WHAT YOU WILL DO >>
What is needed here is every entry, retyped exactly.
##### DATASET RECORDS #####
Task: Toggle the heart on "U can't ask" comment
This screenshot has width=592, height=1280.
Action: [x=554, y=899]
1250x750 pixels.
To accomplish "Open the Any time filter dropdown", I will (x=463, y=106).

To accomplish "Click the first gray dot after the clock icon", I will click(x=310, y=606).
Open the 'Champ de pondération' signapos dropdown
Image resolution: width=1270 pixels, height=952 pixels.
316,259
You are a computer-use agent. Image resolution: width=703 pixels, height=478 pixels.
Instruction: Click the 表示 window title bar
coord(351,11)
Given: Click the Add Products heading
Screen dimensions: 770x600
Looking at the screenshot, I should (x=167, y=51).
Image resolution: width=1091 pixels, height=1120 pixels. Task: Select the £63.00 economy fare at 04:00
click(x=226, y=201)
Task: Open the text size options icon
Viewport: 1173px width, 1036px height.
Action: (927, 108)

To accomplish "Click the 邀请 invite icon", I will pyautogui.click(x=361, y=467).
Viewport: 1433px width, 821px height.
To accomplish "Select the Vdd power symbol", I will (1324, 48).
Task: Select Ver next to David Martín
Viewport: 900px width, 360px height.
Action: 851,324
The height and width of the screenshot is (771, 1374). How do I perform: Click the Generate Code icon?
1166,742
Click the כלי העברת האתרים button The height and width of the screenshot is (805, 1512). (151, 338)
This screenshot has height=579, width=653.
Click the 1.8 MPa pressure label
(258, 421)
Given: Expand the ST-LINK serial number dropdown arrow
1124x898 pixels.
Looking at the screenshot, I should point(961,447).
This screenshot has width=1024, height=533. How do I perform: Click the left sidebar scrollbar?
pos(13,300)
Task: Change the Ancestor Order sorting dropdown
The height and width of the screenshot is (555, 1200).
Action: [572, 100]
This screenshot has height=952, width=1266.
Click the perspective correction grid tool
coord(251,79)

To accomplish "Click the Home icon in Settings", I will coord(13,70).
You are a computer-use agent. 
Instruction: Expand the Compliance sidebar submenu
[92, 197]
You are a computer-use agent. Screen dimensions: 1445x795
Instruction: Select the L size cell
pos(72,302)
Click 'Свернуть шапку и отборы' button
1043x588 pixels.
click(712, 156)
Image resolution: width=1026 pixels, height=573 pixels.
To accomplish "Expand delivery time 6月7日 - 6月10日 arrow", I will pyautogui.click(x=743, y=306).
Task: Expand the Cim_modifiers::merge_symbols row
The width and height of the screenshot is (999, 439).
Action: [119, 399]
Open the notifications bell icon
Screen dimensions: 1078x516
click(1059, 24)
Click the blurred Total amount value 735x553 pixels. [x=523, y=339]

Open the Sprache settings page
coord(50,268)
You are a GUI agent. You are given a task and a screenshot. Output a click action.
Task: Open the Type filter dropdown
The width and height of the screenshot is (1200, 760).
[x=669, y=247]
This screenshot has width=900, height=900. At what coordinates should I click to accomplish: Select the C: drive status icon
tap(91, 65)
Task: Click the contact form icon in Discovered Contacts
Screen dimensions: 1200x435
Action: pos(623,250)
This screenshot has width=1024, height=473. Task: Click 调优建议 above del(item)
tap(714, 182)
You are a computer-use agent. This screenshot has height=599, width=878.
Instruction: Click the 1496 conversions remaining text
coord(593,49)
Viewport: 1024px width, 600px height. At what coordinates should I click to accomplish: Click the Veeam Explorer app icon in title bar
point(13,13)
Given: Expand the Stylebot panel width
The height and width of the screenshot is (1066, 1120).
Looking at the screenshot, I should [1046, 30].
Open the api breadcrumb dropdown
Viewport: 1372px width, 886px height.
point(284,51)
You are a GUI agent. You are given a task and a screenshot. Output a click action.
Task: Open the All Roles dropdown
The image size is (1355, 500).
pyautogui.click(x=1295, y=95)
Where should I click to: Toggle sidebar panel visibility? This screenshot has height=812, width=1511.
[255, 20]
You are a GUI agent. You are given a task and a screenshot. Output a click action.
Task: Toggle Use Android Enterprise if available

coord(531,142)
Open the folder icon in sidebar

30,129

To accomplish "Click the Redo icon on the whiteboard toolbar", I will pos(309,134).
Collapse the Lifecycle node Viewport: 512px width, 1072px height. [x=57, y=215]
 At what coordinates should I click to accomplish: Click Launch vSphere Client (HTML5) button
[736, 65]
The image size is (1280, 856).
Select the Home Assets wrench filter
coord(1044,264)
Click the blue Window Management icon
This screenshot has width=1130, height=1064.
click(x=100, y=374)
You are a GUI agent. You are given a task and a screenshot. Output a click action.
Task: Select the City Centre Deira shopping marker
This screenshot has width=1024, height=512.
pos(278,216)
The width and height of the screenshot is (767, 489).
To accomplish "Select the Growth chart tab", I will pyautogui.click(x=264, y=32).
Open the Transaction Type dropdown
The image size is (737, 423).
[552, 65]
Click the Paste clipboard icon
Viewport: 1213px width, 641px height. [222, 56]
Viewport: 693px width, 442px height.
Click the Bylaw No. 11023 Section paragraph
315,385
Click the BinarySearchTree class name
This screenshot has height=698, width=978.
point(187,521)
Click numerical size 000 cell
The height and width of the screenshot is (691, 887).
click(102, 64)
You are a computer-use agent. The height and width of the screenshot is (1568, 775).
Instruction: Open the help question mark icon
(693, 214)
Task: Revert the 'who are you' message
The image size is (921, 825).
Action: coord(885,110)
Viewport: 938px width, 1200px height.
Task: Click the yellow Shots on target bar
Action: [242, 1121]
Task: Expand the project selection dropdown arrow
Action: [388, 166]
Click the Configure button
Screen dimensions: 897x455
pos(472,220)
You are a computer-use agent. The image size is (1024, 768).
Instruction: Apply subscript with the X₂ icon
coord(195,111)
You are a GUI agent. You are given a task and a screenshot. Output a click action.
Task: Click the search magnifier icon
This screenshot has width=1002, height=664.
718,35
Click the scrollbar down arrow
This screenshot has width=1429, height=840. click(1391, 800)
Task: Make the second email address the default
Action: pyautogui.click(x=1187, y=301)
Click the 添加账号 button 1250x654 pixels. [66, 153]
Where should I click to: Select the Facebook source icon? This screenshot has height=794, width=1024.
#####
ANSWER FOR THE TASK >>
Task: Toggle the heart on "U can't ask" comment
This screenshot has width=592, height=1280.
Action: [x=554, y=899]
1250x750 pixels.
To accomplish "Open the Any time filter dropdown", I will (x=463, y=106).

To accomplish "Click the first gray dot after the clock icon", I will click(x=310, y=606).
Open the 'Champ de pondération' signapos dropdown
Image resolution: width=1270 pixels, height=952 pixels.
316,259
You are a computer-use agent. Image resolution: width=703 pixels, height=478 pixels.
Instruction: Click the 表示 window title bar
coord(351,11)
Given: Click the Add Products heading
Screen dimensions: 770x600
Looking at the screenshot, I should (x=167, y=51).
Image resolution: width=1091 pixels, height=1120 pixels. Task: Select the £63.00 economy fare at 04:00
click(x=226, y=201)
Task: Open the text size options icon
Viewport: 1173px width, 1036px height.
Action: (927, 108)

To accomplish "Click the 邀请 invite icon", I will pyautogui.click(x=361, y=467).
Viewport: 1433px width, 821px height.
To accomplish "Select the Vdd power symbol", I will (1324, 48).
Task: Select Ver next to David Martín
Viewport: 900px width, 360px height.
Action: 851,324
The height and width of the screenshot is (771, 1374). How do I perform: Click the Generate Code icon?
1166,742
Click the כלי העברת האתרים button The height and width of the screenshot is (805, 1512). (151, 338)
This screenshot has height=579, width=653.
Click the 1.8 MPa pressure label
(258, 421)
Given: Expand the ST-LINK serial number dropdown arrow
1124x898 pixels.
Looking at the screenshot, I should point(961,447).
This screenshot has width=1024, height=533. How do I perform: Click the left sidebar scrollbar?
pos(13,300)
Task: Change the Ancestor Order sorting dropdown
The height and width of the screenshot is (555, 1200).
Action: [572, 100]
This screenshot has height=952, width=1266.
Click the perspective correction grid tool
coord(251,79)

To accomplish "Click the Home icon in Settings", I will coord(13,70).
You are a computer-use agent. 
Instruction: Expand the Compliance sidebar submenu
[92, 197]
You are a computer-use agent. Screen dimensions: 1445x795
Instruction: Select the L size cell
pos(72,302)
Click 'Свернуть шапку и отборы' button
1043x588 pixels.
click(712, 156)
Image resolution: width=1026 pixels, height=573 pixels.
To accomplish "Expand delivery time 6月7日 - 6月10日 arrow", I will pyautogui.click(x=743, y=306).
Task: Expand the Cim_modifiers::merge_symbols row
The width and height of the screenshot is (999, 439).
Action: [119, 399]
Open the notifications bell icon
Screen dimensions: 1078x516
click(1059, 24)
Click the blurred Total amount value 735x553 pixels. [x=523, y=339]

Open the Sprache settings page
coord(50,268)
You are a GUI agent. You are given a task and a screenshot. Output a click action.
Task: Open the Type filter dropdown
The width and height of the screenshot is (1200, 760).
[x=669, y=247]
This screenshot has width=900, height=900. At what coordinates should I click to accomplish: Select the C: drive status icon
tap(91, 65)
Task: Click the contact form icon in Discovered Contacts
Screen dimensions: 1200x435
Action: pos(623,250)
This screenshot has width=1024, height=473. Task: Click 调优建议 above del(item)
tap(714, 182)
You are a computer-use agent. This screenshot has height=599, width=878.
Instruction: Click the 1496 conversions remaining text
coord(593,49)
Viewport: 1024px width, 600px height. At what coordinates should I click to accomplish: Click the Veeam Explorer app icon in title bar
point(13,13)
Given: Expand the Stylebot panel width
The height and width of the screenshot is (1066, 1120).
Looking at the screenshot, I should [1046, 30].
Open the api breadcrumb dropdown
Viewport: 1372px width, 886px height.
point(284,51)
You are a GUI agent. You are given a task and a screenshot. Output a click action.
Task: Open the All Roles dropdown
The image size is (1355, 500).
pyautogui.click(x=1295, y=95)
Where should I click to: Toggle sidebar panel visibility? This screenshot has height=812, width=1511.
[255, 20]
You are a GUI agent. You are given a task and a screenshot. Output a click action.
Task: Toggle Use Android Enterprise if available

coord(531,142)
Open the folder icon in sidebar

30,129

To accomplish "Click the Redo icon on the whiteboard toolbar", I will pos(309,134).
Collapse the Lifecycle node Viewport: 512px width, 1072px height. [x=57, y=215]
 At what coordinates should I click to accomplish: Click Launch vSphere Client (HTML5) button
[736, 65]
The image size is (1280, 856).
Select the Home Assets wrench filter
coord(1044,264)
Click the blue Window Management icon
This screenshot has width=1130, height=1064.
click(x=100, y=374)
You are a GUI agent. You are given a task and a screenshot. Output a click action.
Task: Select the City Centre Deira shopping marker
This screenshot has width=1024, height=512.
pos(278,216)
The width and height of the screenshot is (767, 489).
To accomplish "Select the Growth chart tab", I will pyautogui.click(x=264, y=32).
Open the Transaction Type dropdown
The image size is (737, 423).
[552, 65]
Click the Paste clipboard icon
Viewport: 1213px width, 641px height. [222, 56]
Viewport: 693px width, 442px height.
Click the Bylaw No. 11023 Section paragraph
315,385
Click the BinarySearchTree class name
This screenshot has height=698, width=978.
point(187,521)
Click numerical size 000 cell
The height and width of the screenshot is (691, 887).
click(102, 64)
You are a computer-use agent. The height and width of the screenshot is (1568, 775).
Instruction: Open the help question mark icon
(693, 214)
Task: Revert the 'who are you' message
The image size is (921, 825).
Action: coord(885,110)
Viewport: 938px width, 1200px height.
Task: Click the yellow Shots on target bar
Action: [242, 1121]
Task: Expand the project selection dropdown arrow
Action: [388, 166]
Click the Configure button
Screen dimensions: 897x455
pos(472,220)
You are a computer-use agent. The image size is (1024, 768).
Instruction: Apply subscript with the X₂ icon
coord(195,111)
You are a GUI agent. You are given a task and a screenshot. Output a click action.
Task: Click the search magnifier icon
This screenshot has width=1002, height=664.
718,35
Click the scrollbar down arrow
This screenshot has width=1429, height=840. click(1391, 800)
Task: Make the second email address the default
Action: pyautogui.click(x=1187, y=301)
Click the 添加账号 button 1250x654 pixels. [66, 153]
Where should I click to: Select the Facebook source icon? This screenshot has height=794, width=1024.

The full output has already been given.